**Exercise**:
Print, word for word, the passage of the text on compiling a world bird life list starting at "Putting together a" and ending at "names for birds.".

**Article**:
I’ve finally done it! More than a year and a half since my first foray into international birding I finally decided on a checklist, figured out what birds I have seen, and put them in taxonomic order with date and location information from my first sighting for the whole world to see! You can check out my world life list which stands at 776 species as of this writing, right here. It only took me a little over a month of spare time to get it together, you know, when I would normally be doing something really worthwhile like surfing the internet or harassing one of my cats.
Putting together a life list is not the easiest of things to do. First, one must choose what list to list on. Wait, there’s more than one world birding checklist? Oh my, yes. One can list on Clements, Sibley and Monroe, Howard and Moore, or, as I did, the International Ornithological Congress (IOC) list. Why did I choose to use the IOC? I think that checklists should be created and maintained with the highest levels of scientific vigor and the most input possible. The wiki-like approach taken by the IOC is marvelous. I also find it admirable that the IOC seeks to unify British and American common names for birds.
The other lists just don’t have that same level of international participation and openness. Though the Clements list is now in the hands of the Cornell Lab of Ornithology, an institution known for it’s fostering of citizen science initiatives and for which I have the greatest respect, I still think that the IOC is the better organization to take an international participatory perspective (especially considering that Cornell defers to the American Ornithologist’s Union for all of the birds of the Western Hemisphere, an organization that has both a North American Checklist Committee and a South American Classification Committee that have sometimes contradictory checklists). The other two world checklist options just don’t compare, especially when one considers the amount of effort that has to go into keeping a checklist of over 10,000 species up to date with the latest science.
It’s odd listing on a new checklist. Bird families are in very different locations on the IOC list than they are on the American Birding Association checklist on which I keep (what else?) my ABA life list, which, as of this writing, is not too shabby, clocking in at 439 species. The ABA checklist starts with whistling ducks and geese while the IOC list starts with ratites. Instead of House Sparrow bringing up the tail end of my list I have Painted Bunting there. Of course, there are many more differences between the two but there is no need to go into the gory details: check out the checklists yourself if you are interested in learning more.
Figuring out what bird is what can be quite pain as well, especially for birds I don’t know that well like the birds I saw in Kazakhstan. Seeing a Great Black-headed Gull is great but then not finding it on the checklist is kind of odd. Fortunately, a quick google search of almost any bird name usually quickly nets the searcher with alternate common names (in this case, Pallas’s Gull), and, most importantly, the scientific name (Ichthyaetus ichthyaetus). I never really grasped how important scientific names are until I started figuring out my world checklist. Most birds have had at least a couple of common names in English and when one takes into account the fact that pretty much every species has common names in multiple languages, well, good old binomial classification helps a great deal! So, for the first time on one of my bird lists, I have included the scientific name of each species, and, where a common name is used at least as frequently as the common name the IOC chose, I add that common name as well.

**Data lines**:
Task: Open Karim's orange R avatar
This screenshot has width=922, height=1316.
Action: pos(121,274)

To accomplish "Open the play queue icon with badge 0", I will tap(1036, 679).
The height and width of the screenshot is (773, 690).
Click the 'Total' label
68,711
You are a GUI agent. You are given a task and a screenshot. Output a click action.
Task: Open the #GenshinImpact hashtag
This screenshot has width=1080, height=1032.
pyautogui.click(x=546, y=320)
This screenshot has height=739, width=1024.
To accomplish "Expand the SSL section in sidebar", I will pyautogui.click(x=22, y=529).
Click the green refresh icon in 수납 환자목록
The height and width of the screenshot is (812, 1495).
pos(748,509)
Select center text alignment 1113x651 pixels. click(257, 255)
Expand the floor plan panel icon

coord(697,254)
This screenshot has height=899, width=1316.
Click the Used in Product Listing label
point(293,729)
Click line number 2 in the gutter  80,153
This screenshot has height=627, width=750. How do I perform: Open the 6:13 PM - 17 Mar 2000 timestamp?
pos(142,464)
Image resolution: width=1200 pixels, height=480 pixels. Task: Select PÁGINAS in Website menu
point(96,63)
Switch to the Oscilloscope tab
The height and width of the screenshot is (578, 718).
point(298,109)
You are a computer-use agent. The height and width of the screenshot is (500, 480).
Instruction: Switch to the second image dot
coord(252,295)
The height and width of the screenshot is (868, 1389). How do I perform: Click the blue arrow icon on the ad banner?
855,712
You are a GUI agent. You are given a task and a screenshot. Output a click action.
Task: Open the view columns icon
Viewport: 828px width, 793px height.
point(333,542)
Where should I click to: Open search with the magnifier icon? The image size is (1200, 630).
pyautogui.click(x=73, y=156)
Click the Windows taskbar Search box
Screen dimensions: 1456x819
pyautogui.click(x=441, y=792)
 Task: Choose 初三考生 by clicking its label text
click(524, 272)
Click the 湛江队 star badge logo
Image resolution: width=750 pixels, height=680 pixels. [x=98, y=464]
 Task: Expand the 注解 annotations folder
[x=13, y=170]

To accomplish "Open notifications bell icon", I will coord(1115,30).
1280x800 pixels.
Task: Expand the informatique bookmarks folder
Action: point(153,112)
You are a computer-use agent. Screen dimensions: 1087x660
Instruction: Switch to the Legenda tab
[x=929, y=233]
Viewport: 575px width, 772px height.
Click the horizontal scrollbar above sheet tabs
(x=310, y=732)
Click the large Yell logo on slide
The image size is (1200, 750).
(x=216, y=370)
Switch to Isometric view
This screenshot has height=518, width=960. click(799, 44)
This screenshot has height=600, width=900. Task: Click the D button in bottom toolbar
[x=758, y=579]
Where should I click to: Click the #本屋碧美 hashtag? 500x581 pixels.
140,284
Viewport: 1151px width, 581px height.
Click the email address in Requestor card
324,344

**Response below**:
Putting together a life list is not the easiest of things to do. First, one must choose what list to list on. Wait, there’s more than one world birding checklist? Oh my, yes. One can list on Clements, Sibley and Monroe, Howard and Moore, or, as I did, the International Ornithological Congress (IOC) list. Why did I choose to use the IOC? I think that checklists should be created and maintained with the highest levels of scientific vigor and the most input possible. The wiki-like approach taken by the IOC is marvelous. I also find it admirable that the IOC seeks to unify British and American common names for birds.